» **WORK TASK**:
Under this line are the records; write out word for word the part that begins at the line containing "Accept Cookies [button] (129, 2538)" and ends at the line containing "Atemschutz auswählen (47, 1850)", and no more.

---------- INFORMATION SHOWN ----------

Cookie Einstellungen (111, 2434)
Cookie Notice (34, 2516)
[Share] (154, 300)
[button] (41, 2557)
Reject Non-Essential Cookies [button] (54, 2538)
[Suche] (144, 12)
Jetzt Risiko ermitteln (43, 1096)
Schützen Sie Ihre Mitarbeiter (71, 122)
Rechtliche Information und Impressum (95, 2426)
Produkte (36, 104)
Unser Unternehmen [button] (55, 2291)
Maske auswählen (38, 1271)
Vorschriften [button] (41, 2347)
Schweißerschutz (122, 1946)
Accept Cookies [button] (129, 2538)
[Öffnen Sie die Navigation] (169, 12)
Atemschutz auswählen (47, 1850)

----------
---------- INFORMATION SHOWN ----------

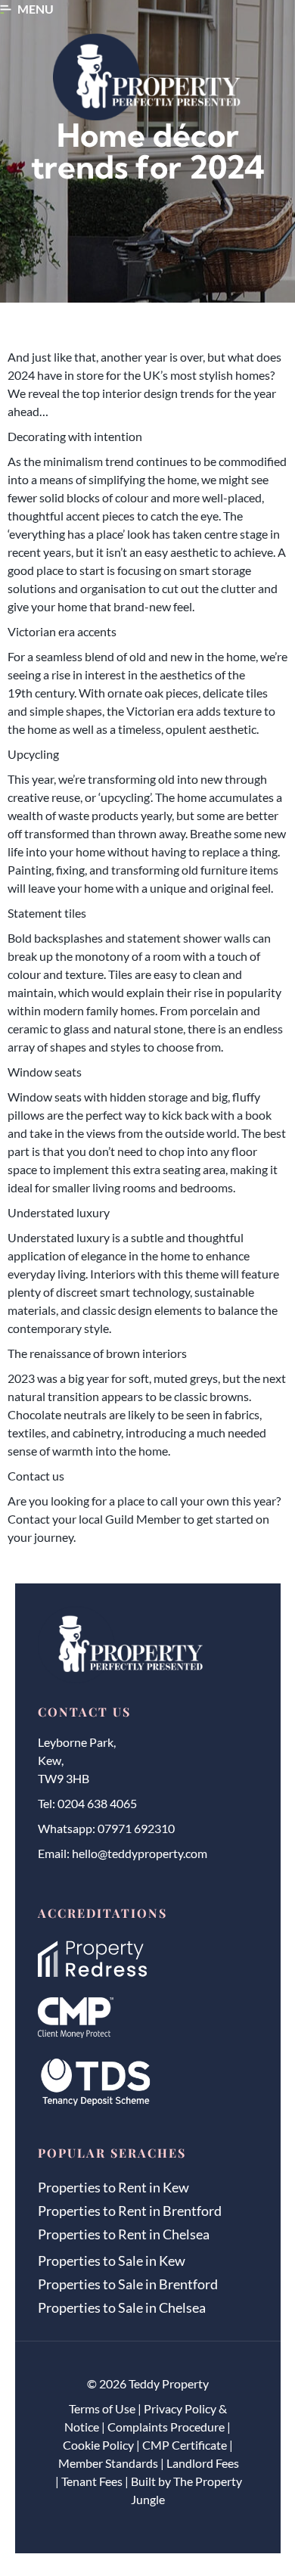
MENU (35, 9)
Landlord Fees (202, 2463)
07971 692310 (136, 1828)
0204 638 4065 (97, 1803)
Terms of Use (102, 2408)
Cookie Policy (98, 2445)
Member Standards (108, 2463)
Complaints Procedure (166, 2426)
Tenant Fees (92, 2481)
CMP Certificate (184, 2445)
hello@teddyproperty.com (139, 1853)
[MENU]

----------

» **REPLY TO THE EXERCISE**:
Accept Cookies [button] (129, 2538)
[Öffnen Sie die Navigation] (169, 12)
Atemschutz auswählen (47, 1850)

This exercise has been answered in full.